Tasks for this exercise ::
[a] Name every person mentioned in the article about Downton Abbey, including both characters and actors.
[b] Write the next part of the article about Downton Abbey, continuing from its final sentence.

Source document ::

* * *

Welcome back to Downton
Another chance to catch one of TV’S classiest successes
Damnably addictive. Mastercheese Theatre. Topsy turvy upstairs-downstairs drama at its jolliest. Guilty pleasure, what? Downton Abbey, said The
New Yorker, “goes down so easily that it’s [akin to] scarfing handfuls of caramel corn while swigging champagne.”
Forget for a moment how utterly appalled the gentility who inhabit the upstairs quarters of Downton Abbey’s 100-room manor would be at the mere thought of swigging champagne (it’s meant to be sipped, dear boy, not guzzled down like some navvy’s filthy brew);
Downton Abbey’s vivid characters, with their litany of romantic entanglements, have become as familiar as any in popular fiction today.
PBS has dressed Downton Abbey up into its biggest hit in years. And, beginning Feb. 22, Canada’s Visiontv will repeat the entire series, starting with the premiere episode that introduced an unsuspecting North American public to Robert Crawley, the Earl of Grantham, played by Hugh Bonneville, Lady Mary Crawley, played by Michelle Dockery, and a host of others.

* * *

Collected data entries:
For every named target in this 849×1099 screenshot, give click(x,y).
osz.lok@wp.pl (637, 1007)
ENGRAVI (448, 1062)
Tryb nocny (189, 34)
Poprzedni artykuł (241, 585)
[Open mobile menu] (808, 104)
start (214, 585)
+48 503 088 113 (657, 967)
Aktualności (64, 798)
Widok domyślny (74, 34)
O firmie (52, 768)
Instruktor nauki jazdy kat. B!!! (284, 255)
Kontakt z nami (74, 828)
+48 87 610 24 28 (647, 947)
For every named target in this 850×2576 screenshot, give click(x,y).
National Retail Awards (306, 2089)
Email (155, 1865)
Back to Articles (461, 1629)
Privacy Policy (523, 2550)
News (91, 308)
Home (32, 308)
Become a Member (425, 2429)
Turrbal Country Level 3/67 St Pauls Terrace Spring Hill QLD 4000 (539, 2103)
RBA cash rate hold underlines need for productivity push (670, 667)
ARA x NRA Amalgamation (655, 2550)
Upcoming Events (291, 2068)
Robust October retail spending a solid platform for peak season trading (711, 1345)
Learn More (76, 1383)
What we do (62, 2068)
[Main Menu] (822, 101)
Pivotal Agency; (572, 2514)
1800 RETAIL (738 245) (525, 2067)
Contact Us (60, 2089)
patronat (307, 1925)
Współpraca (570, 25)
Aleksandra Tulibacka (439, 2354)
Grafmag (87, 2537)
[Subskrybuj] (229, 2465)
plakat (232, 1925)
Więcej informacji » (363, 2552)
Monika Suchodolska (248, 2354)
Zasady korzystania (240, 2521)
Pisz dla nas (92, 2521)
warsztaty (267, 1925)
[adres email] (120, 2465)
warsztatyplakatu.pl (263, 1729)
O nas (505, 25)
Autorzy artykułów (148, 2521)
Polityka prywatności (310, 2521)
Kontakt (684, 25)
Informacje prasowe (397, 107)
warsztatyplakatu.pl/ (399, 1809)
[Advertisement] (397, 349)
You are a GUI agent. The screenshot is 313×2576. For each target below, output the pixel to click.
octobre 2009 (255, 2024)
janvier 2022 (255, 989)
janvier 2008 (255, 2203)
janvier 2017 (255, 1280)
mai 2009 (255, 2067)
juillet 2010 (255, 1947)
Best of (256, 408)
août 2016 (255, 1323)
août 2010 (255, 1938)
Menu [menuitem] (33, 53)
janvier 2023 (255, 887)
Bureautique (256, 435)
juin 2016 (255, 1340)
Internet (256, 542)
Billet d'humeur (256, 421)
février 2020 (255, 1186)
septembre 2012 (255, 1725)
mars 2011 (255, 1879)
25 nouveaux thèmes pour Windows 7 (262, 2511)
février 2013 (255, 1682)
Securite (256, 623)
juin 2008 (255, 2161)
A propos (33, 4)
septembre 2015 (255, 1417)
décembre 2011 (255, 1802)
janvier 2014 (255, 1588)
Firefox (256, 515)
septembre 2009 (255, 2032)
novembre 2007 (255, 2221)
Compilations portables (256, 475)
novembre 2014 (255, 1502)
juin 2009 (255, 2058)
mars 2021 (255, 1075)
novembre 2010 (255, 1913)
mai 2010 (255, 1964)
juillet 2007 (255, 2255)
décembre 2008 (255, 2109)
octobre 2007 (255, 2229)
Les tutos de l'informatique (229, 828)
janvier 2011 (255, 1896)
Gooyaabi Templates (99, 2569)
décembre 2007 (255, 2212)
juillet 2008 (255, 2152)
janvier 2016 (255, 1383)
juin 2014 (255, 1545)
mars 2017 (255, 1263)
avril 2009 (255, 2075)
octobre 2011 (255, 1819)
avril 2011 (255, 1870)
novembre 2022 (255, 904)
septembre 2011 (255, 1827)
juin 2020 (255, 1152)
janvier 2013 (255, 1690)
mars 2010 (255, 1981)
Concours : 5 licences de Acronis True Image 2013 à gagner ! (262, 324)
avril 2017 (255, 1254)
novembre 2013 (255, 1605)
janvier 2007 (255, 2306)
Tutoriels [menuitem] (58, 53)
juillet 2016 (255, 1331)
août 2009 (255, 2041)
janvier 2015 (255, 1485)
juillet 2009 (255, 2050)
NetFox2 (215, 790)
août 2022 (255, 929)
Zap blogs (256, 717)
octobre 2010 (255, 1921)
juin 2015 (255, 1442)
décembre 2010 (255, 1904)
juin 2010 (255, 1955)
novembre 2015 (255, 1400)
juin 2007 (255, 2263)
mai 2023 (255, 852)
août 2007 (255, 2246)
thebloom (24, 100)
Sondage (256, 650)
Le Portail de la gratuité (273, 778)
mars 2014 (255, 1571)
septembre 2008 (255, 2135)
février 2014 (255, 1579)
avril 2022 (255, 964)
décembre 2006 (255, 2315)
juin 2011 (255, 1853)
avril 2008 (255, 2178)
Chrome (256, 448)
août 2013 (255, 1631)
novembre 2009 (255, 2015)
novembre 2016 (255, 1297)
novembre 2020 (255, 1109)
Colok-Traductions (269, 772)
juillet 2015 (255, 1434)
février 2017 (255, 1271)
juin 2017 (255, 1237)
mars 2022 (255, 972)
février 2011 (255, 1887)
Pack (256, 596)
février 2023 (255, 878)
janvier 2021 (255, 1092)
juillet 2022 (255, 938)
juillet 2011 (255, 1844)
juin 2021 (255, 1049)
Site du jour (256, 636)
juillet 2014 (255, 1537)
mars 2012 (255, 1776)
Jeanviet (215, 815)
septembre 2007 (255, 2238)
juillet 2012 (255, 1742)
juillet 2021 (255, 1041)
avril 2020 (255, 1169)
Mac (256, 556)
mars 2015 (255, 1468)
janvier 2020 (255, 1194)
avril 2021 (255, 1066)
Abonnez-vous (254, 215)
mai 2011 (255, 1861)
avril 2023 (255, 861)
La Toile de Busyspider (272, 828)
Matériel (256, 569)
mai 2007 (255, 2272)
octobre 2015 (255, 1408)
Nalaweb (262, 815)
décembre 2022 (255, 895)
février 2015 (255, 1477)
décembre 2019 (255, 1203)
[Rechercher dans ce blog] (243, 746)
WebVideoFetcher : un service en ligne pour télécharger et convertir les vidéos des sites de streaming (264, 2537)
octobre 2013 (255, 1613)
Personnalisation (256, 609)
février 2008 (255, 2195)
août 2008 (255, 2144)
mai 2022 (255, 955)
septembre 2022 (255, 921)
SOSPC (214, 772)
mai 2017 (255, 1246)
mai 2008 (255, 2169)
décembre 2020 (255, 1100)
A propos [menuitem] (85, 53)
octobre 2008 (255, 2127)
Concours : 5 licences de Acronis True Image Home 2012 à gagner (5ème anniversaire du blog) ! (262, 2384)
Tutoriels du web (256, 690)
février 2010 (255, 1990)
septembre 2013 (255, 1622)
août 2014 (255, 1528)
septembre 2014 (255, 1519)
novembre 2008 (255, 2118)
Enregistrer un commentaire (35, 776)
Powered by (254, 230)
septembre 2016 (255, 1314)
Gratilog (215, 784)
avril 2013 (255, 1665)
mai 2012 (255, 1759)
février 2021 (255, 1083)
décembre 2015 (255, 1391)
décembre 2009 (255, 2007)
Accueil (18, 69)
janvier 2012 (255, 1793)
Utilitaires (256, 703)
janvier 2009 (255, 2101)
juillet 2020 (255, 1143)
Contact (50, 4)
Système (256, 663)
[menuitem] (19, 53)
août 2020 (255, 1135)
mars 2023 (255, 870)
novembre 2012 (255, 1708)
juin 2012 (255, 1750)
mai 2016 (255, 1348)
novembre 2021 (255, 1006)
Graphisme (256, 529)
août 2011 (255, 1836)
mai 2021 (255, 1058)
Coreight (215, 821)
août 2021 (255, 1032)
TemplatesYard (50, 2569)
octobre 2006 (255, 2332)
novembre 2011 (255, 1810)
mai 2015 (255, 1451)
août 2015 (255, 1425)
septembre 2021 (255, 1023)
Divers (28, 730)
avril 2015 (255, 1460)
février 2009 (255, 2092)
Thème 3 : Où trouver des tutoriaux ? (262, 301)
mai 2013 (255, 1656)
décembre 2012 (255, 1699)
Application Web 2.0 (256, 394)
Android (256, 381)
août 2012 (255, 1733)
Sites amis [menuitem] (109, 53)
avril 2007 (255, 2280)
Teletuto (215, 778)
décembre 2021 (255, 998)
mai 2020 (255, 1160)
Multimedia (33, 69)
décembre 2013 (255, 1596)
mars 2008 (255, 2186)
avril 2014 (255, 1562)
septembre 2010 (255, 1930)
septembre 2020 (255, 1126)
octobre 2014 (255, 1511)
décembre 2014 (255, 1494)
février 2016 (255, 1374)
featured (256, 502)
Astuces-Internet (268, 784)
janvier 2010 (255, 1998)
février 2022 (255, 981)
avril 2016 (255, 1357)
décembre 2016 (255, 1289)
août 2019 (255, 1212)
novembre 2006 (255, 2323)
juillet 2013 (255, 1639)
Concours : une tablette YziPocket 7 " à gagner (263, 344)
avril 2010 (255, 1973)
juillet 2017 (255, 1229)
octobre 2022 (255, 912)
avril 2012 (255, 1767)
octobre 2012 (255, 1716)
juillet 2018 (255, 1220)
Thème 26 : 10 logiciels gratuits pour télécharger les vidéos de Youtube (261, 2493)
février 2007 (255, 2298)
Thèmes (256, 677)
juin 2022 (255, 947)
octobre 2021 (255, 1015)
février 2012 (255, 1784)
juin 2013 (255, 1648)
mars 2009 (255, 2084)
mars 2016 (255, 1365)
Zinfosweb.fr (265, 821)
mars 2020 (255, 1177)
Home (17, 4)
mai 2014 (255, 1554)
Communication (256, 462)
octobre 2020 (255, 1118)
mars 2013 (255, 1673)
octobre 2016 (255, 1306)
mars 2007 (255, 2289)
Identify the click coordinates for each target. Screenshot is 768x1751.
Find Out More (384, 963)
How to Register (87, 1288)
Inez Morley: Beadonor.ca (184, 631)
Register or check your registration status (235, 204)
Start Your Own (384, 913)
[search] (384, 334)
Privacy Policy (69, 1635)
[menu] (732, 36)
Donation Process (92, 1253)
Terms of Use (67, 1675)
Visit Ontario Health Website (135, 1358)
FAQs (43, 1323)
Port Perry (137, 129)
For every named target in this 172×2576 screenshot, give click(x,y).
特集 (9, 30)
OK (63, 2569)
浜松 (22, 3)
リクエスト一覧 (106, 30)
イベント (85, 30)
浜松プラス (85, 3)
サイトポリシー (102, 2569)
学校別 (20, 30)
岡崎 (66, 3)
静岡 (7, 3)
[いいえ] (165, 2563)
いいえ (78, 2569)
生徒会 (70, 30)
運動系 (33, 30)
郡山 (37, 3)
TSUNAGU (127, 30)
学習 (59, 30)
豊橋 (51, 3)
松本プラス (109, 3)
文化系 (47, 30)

* * *

Answers below ::
[a] Robert Crawley, Hugh Bonneville, Lady Mary Crawley, Michelle Dockery

[b]
Never mind that last month’s season premiere on PBS averaged 4.2 million viewers, double PBS’S prime-time average, and 18 per cent higher than Downton Abbey’s first season. Never mind that
Downton Abbey is now seen by more viewers than those who watch Madmen, Boardwalk Empire, Breaking Bad and Homeland. And never mind that those numbers failed to include those viewers who watched later replays, or recorded the series on a PVR.
Downton Abbey owes its creative origins to a chance meeting between Gosford Park screenwriter Julian Fellowes and U.K. film mogul Gareth Neame. Neame asked Fellowes if he had ever considered doing anything similar to
Gosford Park on television, and the idea for Downton Abbey was born. Neame has his own theory as to why
Downton Abbey has struck a chord with viewers in the age of American Idol and Two and a Half Men.
“It’s chock full of story in every episode,” Neame said. “All 20 characters have their own stories in each episode. Some are resolved within the episode; some of them continue.
“It’s a quintessentially British genre — this idea of a country house in a period in history. Many, many such productions have been made over the years, but very, very few of them are original writing.
“I think audiences love this sort of social interaction. The rules seem absurd to us, and yet we’re intrigued by them.”